Paralyzed Roads Envisioned Near Belvoir

Squeezed between Route 1 and the Potomac River, Fort Belvoir has never been easy to reach. Route 1 traffic, shown here, is regularly congested.
Squeezed between Route 1 and the Potomac River, Fort Belvoir has never been easy to reach. Route 1 traffic, shown here, is regularly congested. (By Rich Lipski -- The Washington Post)
By Alec MacGillis
Washington Post Staff Writer
Tuesday, August 1, 2006

As more details emerge about the Army's plan to bring 22,000 employees to Fort Belvoir, state and local officials are warning that it will create horrific gridlock in southern Fairfax County when there is no money to fix the inadequate road network in that area.

The Army is preparing to shift military and civilian employees from across the region to Fort Belvoir in the next five years as part of the federal base closure and realignment plan. In effect, the move will drop a workforce the size of the Pentagon's in one of the least accessible corners of the region.

"The I-95 and Route 1 corridors are already extremely congested, and adding significant new transportation demands in those corridors will have very extensive impacts," Virginia Transportation Secretary Pierce R. Homer said yesterday. "Providing adequate highway capacity to serve development of that magnitude is going to be extremely, extremely challenging. This is the most significant single land-use proposal on the table in the entire metropolitan area, without question."

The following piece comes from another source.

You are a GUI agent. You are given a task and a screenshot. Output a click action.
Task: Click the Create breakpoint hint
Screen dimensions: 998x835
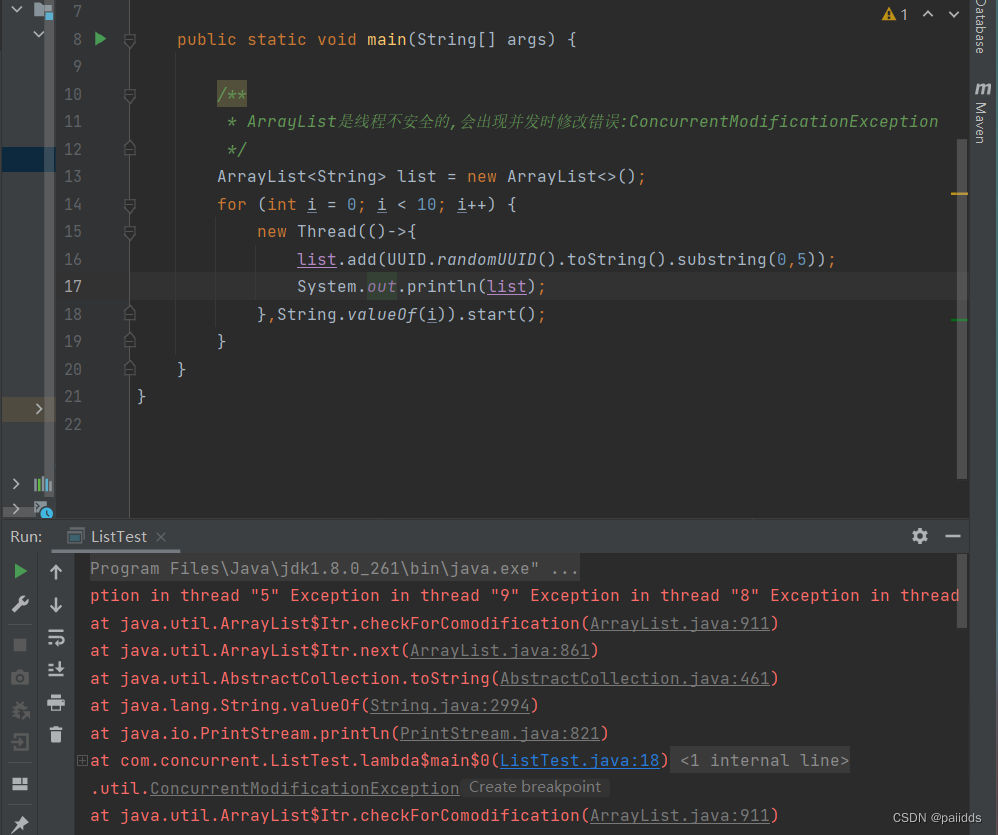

Although some Fairfax residents have had a vague sense of what is headed their way, the bleak transportation reality is even clearer now with last week's release of the Army's proposal for situating the various agencies moving to Fort Belvoir, already Fairfax's largest employer.

The defining feature is to place most of the transferred workers -- about 18,000 -- at the Engineer Proving Ground, a mostly vacant 800-acre parcel a couple miles northwest of the post. Also slated for the proving ground, at a separate entrance, is a new Army history museum, possibly combined with a hotel and conference center that is expected to draw 1 million visitors a year.

Most of the employees and museum visitors are expected to arrive by Interstate 95 and its interchange with the Fairfax County Parkway. But that stretch of the parkway isn't built yet, delayed by a dispute over environmental cleanup. And an interchange can handle only about 1,500 cars an hour.

Homer and other worried state and local officials say the numbers just don't add up -- not even close.

But the Army says its plan presents the best hope for avoiding gridlock in the Fort Belvoir area because it diverts most of the new traffic away from the main post, which already has 23,000 employees and has never been easy to reach, squeezed between Route 1 (Richmond Highway) and the Potomac River. Studies by the Army's consultants show that Route 1 can handle only about 6,000 more cars a day. Since the 2001 terrorist attacks, access to the post has tightened, with the addition of security checkpoints and the closure of a key road that crosses the post.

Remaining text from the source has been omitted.